* [Work item]
Extend the fantasy baseball league report cards that follow, starting right after their final sentence.

* [Reading text]
-- Opening Marker --

League of Mediocre Gentle(wo)men • June 10, 2026
| Team | Owner | Grade |
|---|---|---|
| The Empire | Vinson | A |
| Adell's In the Outfield | Mark | A- |
| Les Misiorowski | Richard | B+ |
| The Creation of a Home Run | Jon | B- |
| Judge Not Lest Ye Be Fried | Pat | B |
| Old Money | Ian | B- |
| Mendoza Liners | Mike | B- |
| Pat and Dan Welch On Trades | Dan | D+ |
| Red Soto Cups | James | C |
| Pickle the Beast | Heller | C- |
| Shirley's Sox | Brooke | D+ |
| The King's Witt | Joey | F |
First-Half Waiver Wire All-Stars
Before the report cards: a brief salute to the five best things anyone found in the trash this year. No trades, no draft picks, just pure, uncut free agency.
- Liam Hicks (Judge Not Lest Ye Be Fried): 12 HR, 47 RBI, .262 off the wire. A starting-caliber bat, found, not bought.
- Walbert Urena (currently Adell's In the Outfield): 2.68 ERA and 48 strikeouts over 50 innings, claimed and dropped by two different teams before Mark grabbed him on June 1. The wire's most rejected ace.
- Bryan Baker (The Creation of a Home Run): 17 saves at a 2.05 ERA. Jon found a closer the way you find twenty dollars in an old coat.
- Kyle Harrison (Judge Not Lest Ye Be Fried): 2.72 ERA, 77 strikeouts. The second-best arm on a roster that pays its arms.
- Erik Sabrowski (The Empire): 1.71 ERA, 17 holds before his elbow filed a grievance. Even Vinson's waiver claims get hurt at championship pace.
1. The Empire (Vinson) — A
Stop me if you've heard this one. The three-time defending champion sits in first place at 78-38-4, four and a half games clear of the field, with a 7-2-1 week record and three double-digit blowouts to his name. He opened the season by hanging a 10-1 on Old Money in week one, presumably as a courtesy announcement, and hasn't looked back since. The formula is almost insultingly balanced: 9-1 in steals, 8-2 in runs, 8-2 in ERA. The only crack in the death star is strikeouts (3-5-2), which is the fantasy equivalent of saying the shark has slightly dull molars.

-- Closing Marker --

* [Dataset content]
-- Opening Marker --

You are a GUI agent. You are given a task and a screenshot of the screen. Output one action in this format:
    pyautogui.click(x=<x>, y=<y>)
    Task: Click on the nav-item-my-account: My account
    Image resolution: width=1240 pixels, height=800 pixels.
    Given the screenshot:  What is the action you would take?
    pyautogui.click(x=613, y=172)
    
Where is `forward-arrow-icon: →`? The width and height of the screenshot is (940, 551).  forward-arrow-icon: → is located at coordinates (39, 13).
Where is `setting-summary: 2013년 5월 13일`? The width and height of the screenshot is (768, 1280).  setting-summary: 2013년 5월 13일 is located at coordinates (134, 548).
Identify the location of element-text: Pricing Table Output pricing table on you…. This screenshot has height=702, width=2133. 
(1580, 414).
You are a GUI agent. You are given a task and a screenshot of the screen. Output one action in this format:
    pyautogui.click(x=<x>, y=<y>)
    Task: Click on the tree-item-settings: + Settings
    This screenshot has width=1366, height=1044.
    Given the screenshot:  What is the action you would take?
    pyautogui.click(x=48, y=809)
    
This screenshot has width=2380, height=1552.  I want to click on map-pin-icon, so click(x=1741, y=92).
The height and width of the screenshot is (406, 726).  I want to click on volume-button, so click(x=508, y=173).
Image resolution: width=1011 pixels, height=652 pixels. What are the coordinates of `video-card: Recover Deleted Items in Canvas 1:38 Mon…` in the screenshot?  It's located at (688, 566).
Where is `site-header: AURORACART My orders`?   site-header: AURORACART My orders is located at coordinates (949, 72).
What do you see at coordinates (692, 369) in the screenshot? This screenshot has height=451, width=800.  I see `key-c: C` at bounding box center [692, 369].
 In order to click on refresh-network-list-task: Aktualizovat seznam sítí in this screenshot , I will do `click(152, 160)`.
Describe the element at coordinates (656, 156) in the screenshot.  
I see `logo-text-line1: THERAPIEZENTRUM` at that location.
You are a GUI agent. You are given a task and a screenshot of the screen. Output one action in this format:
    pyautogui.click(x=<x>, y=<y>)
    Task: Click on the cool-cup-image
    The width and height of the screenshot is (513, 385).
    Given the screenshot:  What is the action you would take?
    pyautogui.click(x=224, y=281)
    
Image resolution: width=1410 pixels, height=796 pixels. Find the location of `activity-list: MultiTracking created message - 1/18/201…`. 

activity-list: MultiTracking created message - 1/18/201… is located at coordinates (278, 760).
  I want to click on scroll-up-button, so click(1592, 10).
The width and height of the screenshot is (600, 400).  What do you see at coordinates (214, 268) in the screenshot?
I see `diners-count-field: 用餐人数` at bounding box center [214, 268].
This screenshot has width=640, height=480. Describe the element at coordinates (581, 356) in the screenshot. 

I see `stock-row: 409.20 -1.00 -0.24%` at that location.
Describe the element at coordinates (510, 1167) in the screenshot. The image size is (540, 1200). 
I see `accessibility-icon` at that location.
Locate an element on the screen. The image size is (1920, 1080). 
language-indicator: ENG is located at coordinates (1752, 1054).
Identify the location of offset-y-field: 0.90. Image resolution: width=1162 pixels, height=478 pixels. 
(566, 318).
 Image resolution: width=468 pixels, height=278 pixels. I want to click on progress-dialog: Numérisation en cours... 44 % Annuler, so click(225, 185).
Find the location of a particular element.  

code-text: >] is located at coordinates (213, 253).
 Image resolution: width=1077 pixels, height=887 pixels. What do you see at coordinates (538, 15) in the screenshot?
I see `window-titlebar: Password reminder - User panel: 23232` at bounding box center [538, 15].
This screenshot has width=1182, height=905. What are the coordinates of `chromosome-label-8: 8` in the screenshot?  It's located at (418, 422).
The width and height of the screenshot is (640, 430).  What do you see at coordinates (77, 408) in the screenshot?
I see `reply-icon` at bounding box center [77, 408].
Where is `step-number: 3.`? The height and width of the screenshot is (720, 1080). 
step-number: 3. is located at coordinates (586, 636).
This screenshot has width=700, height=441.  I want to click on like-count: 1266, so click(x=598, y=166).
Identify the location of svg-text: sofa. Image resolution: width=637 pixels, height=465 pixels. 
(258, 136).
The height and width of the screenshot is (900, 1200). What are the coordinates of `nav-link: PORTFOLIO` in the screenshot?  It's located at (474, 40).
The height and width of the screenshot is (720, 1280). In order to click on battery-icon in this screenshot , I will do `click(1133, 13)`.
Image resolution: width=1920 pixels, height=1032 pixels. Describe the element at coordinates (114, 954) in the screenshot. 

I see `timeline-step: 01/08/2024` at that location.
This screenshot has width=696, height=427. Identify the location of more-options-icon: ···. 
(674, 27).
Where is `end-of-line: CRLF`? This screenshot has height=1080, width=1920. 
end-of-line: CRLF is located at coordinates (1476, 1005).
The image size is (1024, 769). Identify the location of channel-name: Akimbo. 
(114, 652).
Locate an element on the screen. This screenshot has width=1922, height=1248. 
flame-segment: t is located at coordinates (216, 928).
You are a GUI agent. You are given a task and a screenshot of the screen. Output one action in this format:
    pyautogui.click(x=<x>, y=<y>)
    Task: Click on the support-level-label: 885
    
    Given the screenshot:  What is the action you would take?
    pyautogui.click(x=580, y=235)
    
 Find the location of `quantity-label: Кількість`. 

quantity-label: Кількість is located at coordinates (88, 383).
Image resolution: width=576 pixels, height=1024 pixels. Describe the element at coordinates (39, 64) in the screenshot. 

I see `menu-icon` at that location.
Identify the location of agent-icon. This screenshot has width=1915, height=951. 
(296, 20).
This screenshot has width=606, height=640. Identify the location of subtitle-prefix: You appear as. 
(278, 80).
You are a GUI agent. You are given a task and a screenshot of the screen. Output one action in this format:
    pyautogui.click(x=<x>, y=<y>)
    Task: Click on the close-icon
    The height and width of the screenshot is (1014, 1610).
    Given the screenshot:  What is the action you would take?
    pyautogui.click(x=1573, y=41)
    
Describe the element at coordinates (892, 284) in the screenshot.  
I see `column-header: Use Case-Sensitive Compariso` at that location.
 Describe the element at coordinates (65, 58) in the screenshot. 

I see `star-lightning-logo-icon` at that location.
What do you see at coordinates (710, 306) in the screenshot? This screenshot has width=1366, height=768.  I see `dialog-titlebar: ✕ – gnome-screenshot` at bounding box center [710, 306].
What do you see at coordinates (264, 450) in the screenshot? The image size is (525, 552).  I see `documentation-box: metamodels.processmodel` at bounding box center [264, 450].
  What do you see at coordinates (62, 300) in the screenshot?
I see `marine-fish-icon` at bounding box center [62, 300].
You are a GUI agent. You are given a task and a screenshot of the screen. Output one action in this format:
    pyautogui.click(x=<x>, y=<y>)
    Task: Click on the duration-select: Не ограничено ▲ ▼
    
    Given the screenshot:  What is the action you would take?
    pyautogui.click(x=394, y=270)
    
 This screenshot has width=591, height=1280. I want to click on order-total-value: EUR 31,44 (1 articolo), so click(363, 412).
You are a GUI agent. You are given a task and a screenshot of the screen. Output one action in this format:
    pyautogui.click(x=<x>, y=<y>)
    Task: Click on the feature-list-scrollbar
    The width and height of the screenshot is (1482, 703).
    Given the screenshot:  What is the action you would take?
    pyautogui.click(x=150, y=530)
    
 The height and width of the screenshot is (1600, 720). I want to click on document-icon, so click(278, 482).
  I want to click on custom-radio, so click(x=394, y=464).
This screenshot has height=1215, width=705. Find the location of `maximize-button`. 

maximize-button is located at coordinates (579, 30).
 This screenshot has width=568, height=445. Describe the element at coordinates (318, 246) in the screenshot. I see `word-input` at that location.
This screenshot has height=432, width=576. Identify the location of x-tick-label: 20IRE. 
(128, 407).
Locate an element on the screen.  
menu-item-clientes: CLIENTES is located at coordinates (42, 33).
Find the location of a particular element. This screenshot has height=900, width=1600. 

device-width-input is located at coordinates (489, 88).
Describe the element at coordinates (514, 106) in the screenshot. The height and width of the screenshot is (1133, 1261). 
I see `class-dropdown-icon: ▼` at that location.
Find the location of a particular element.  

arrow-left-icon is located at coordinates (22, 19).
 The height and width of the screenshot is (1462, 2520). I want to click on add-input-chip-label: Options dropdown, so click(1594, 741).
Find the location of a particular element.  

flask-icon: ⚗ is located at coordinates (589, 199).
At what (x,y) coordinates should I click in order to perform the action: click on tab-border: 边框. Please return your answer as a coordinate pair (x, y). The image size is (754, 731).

-- Closing Marker --

* [Answer box]
And here's the part that should genuinely worry everyone: he's doing it while leading the league in roster moves (80) and with Corbin Burnes and Matthew Boyd on the IL. The waiver wire has been his personal bullpen factory. Erik Sabrowski (1.71 ERA, 17 holds) and Jason Adam (1.57 ERA, 14 holds) were both free, both excellent, and both exactly the kind of margin-padding pickup that turns 7-5 weeks into 9-3 weeks. He even pried JJ Wetherholt away from James in late May for spare parts, because dynasties are built on other people's impatience. The grade is an A because there is no A+ and because results, process, and health-adjusted degree of difficulty all point the same direction. Again.
Ian thinks: Mulvey's career winning percentage continues its slow march toward statistical impossibility, and the league's response remains a collective shrug and a prayer for September. I would offer analysis, but the analysis is the same as 2023, 2024, and 2025: somebody has to actually beat him, and nobody has a plan. Send your plans to krabbypattypat@gmail.com. (There is still no comment section.)
Richard thinks: What makes me itch is that he's 9-1 in steals while the rest of us treat stolen bases like loose change under the couch cushions. That's not luck. That's a man who reads the box scores while the rest of us read our own press clippings. Blegh. First place, best process, fewest excuses. I need a million jellybeans and a miracle.
Vinson thinks: Yes.
2. Adell's In the Outfield (Mark) — A-
The week-one scoreboard read 2-10 against Dan, and somewhere a lesser manager would have spiraled. Mark instead went 6-2-1 the rest of the way, hung a 12-0 sweep on The Creation of a Home Run in week 3, and now sits second at 74-43-3. The engine is exactly what you'd expect from the league's most committed pitcher-streamer: a 9-1 record in strikeouts and a 7-1-2 mark in homers, powered by a waiver wire he treats like an open bar. His newest acquisition is Walbert Urena (2.68 ERA, 48 strikeouts), whom two other teams claimed and dropped before Mark scooped him up on June 1. Vintage vulture work. And on May 28 he claimed Ernie Clement, whose .309 average was built largely on Pat's bench before Pat inexplicably let him go. One man's trash, et cetera.
The flaws are real but polite: 3-7 in average, 4-6 in saves-plus-holds, and an outfield whose namesake remains the most emotionally volatile asset in fantasy baseball. Fifty-seven moves in eleven weeks says the process is working; the 12-0 says the ceiling is championship-shaped. The word 'scumming' is no longer used in polite company. It's called a strategy now. Winning launders everything.
Dan thinks: Mark really lost 2-10 to me in week 1 and then decided to never lose again cause apparently THAT'S allowed. 9-1 in Ks?? Leave some starts for the rest of us. Anyway I made him who he is. You're welcome buddy.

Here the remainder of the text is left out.